## AIM OF THE EXERCISE
How many lines below contain the word "bottnarydsbygg"? Answer with that number alone.
※
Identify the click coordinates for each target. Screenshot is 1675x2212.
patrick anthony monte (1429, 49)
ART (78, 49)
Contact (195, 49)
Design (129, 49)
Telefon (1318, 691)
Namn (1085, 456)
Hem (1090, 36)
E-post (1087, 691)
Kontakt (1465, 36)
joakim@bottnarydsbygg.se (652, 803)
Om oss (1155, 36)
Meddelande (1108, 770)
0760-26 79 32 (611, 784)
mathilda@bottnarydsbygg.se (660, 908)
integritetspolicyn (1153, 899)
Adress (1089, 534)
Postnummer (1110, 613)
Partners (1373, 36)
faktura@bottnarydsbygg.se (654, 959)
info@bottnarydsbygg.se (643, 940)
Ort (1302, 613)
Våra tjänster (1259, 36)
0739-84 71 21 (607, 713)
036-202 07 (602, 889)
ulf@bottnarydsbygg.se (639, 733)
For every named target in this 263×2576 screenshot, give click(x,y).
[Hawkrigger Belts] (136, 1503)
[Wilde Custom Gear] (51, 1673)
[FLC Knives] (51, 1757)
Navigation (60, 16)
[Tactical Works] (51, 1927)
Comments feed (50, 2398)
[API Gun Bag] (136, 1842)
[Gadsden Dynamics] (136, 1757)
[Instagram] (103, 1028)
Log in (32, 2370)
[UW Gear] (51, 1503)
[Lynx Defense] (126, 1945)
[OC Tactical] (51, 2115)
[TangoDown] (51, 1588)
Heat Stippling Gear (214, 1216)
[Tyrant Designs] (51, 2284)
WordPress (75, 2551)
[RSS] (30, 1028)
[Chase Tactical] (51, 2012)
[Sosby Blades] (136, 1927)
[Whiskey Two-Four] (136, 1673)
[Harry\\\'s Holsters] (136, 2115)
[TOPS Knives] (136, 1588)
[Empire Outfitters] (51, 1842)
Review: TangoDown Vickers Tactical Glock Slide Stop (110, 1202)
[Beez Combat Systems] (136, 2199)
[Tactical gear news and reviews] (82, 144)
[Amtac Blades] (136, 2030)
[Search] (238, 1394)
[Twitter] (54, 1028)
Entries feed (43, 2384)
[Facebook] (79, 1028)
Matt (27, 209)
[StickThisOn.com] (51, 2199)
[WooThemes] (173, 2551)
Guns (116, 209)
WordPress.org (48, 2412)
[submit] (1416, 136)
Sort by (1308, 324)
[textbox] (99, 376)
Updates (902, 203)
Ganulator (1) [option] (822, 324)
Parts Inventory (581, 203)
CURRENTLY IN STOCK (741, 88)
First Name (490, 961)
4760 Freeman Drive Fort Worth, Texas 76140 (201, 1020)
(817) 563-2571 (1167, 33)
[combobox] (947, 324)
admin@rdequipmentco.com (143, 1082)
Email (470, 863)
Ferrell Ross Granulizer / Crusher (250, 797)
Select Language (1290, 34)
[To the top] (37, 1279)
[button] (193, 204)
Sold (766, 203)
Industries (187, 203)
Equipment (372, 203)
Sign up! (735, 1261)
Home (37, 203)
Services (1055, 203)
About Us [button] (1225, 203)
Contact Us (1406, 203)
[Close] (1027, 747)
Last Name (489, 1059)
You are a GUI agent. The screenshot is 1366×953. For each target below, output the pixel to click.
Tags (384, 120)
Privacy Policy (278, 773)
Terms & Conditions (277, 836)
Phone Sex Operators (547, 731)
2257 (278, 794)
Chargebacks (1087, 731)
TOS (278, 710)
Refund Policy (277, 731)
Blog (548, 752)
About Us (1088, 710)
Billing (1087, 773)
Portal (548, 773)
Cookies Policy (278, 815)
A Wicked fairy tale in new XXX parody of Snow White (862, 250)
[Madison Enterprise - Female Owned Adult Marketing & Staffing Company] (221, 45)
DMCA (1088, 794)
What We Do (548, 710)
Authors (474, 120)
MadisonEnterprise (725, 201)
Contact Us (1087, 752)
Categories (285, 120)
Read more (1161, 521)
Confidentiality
※
## FINISHED TASK
5